Buying medicine by mail helps patients adhere to the medication regimen as advised by their doctor, a new American research has found.
The study conducted by researchers from UCLA and Kaiser Permanente's Division of Research in Oakland, California has been published online in the American Journal of Managed Care.
The team discovered that diabetics and high blood pressure and high cholesterol patients ordering their medications by mail were more likely to take them as prescribed by their doctors than patients who bought medications from a local pharmacy.
Lead researcher Dr.

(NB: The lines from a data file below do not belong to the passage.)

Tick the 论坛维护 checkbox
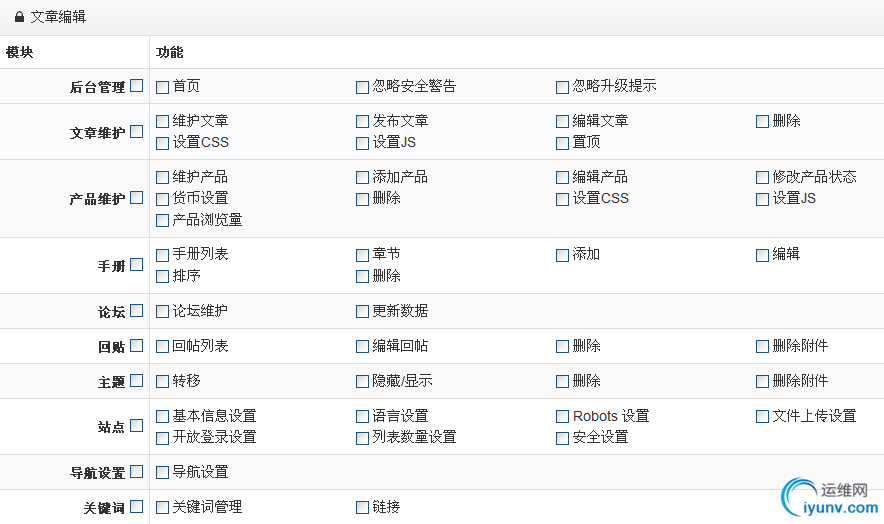The image size is (884, 524). tap(162, 311)
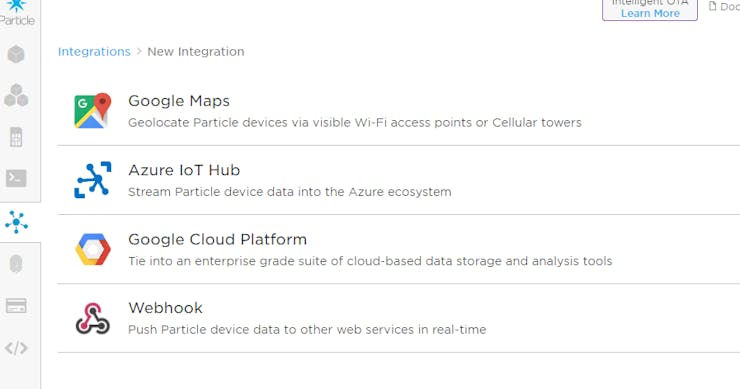This screenshot has height=389, width=740.
Task: Go back via Integrations breadcrumb link
Action: tap(94, 51)

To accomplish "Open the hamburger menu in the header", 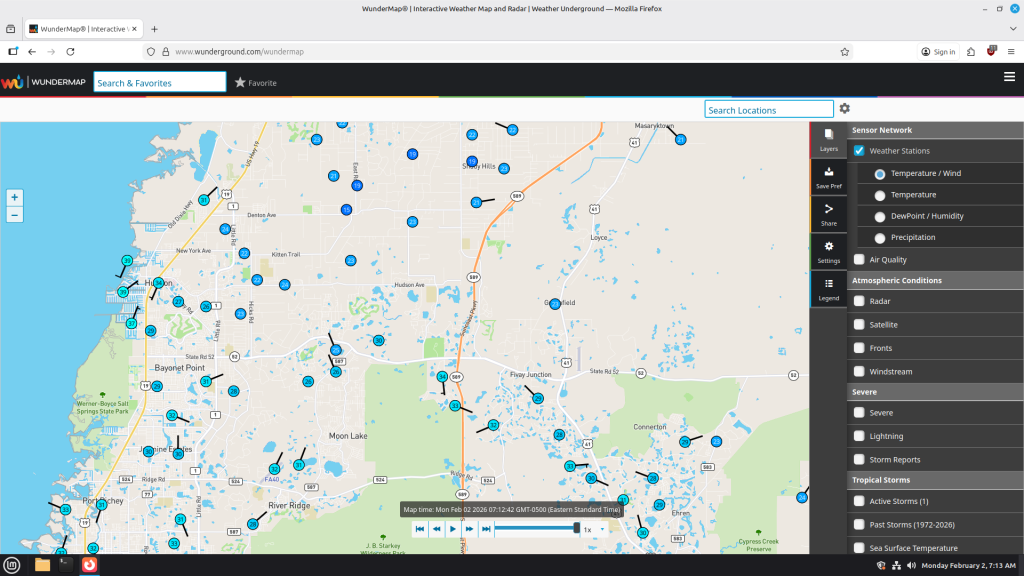I will [1009, 77].
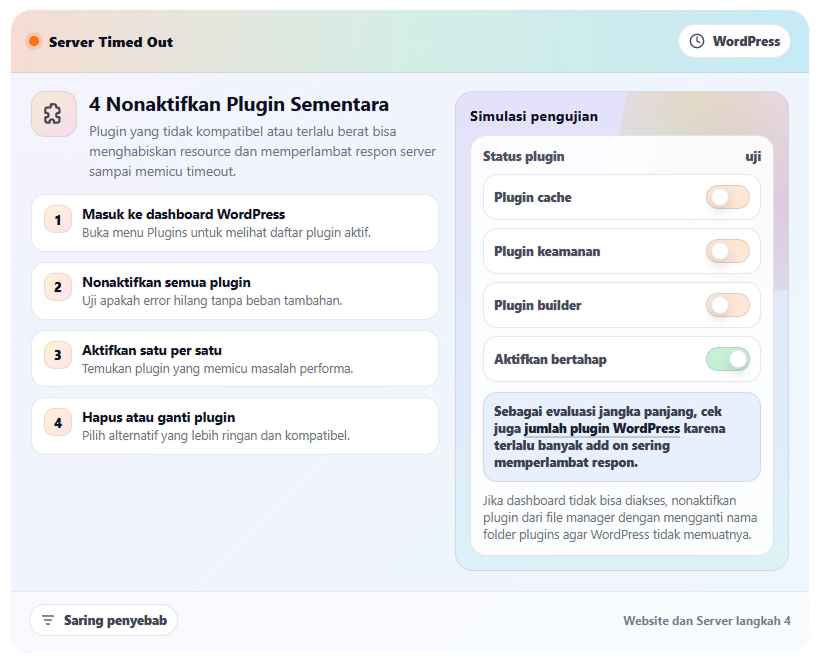
Task: Open the WordPress button at top right
Action: point(734,42)
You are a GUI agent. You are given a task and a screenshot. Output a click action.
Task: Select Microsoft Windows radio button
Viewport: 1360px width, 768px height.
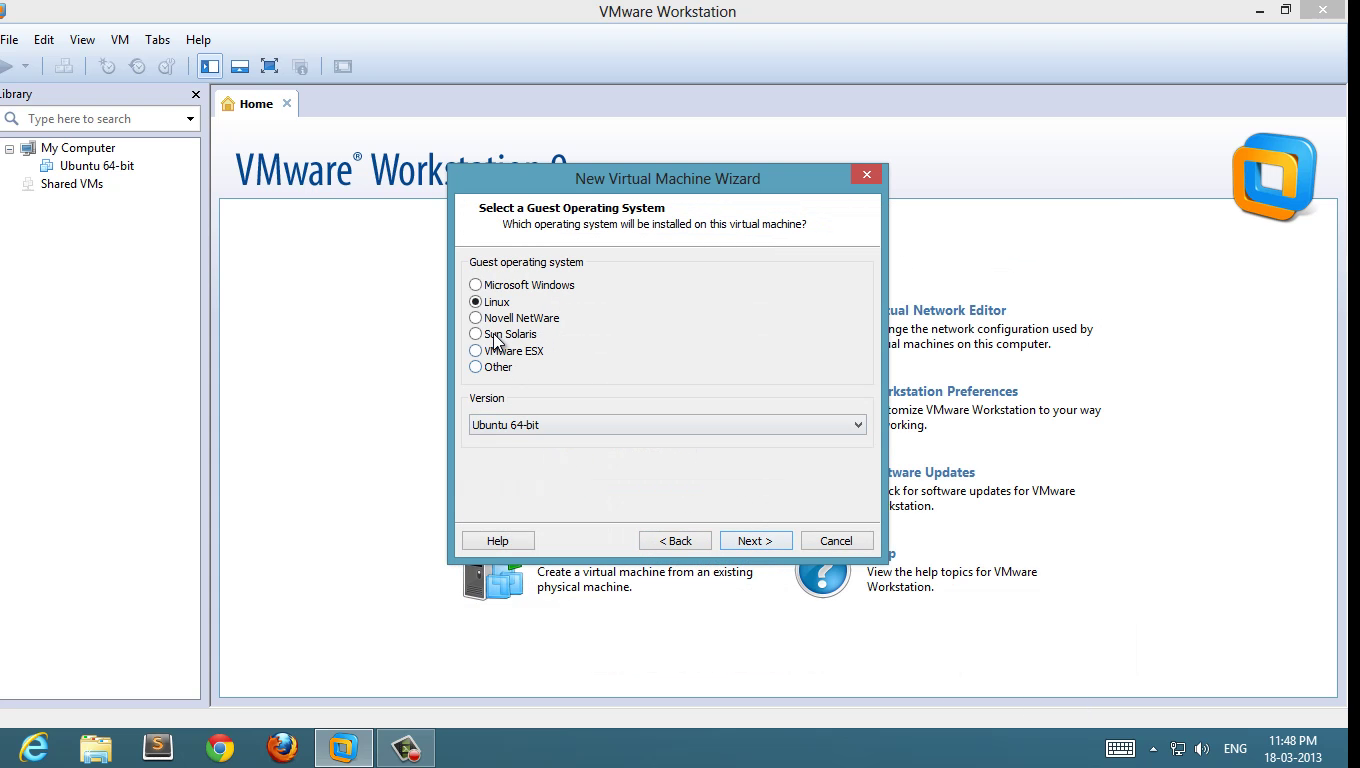(476, 285)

O. Kenrik Duru, assistant professor in the division of general internal medicine and health services research at the David Geffen School of Medicine at UCLA, said: The field of medication adherence research typically focuses on patient factors for poor adherence, leading to a 'blame the patient' approach for non-adherence."
He continued: "Our work helps to place this issue in a larger perspective.
"Our findings indicate that mail-order pharmacies streamline the medication-acquisition process, which is associated with better medication adherence."
The study that took 12 months to complete saw researchers analysing medication refill data from 2006 and 2007 for 13,922 Kaiser Permanente members in Northern California.
Having medication available and on-hand at least 80 percent of the time was defined as "good adherence".
It was seen that 84.7 percent of patients who received their medications by mail followed their physician-prescribed regimen at least two-thirds of the time, compared with 76.9 percent of those who purchased their medications at traditional "brick-and-mortar" Kaiser Permanente pharmacies.
Co-investigator Julie A. Schmittdiel, Ph.D., a research scientist with the Kaiser Permanente research division, said: "The results were consistent for all three classes of medication, including medications to control diabetes, high blood pressure and high cholesterol."
Duru added: "In other words, our study is able to isolate the use of mail-order pharmacies specifically, without the results being affected by differences in cost or in the number of pills provided with each dispensing."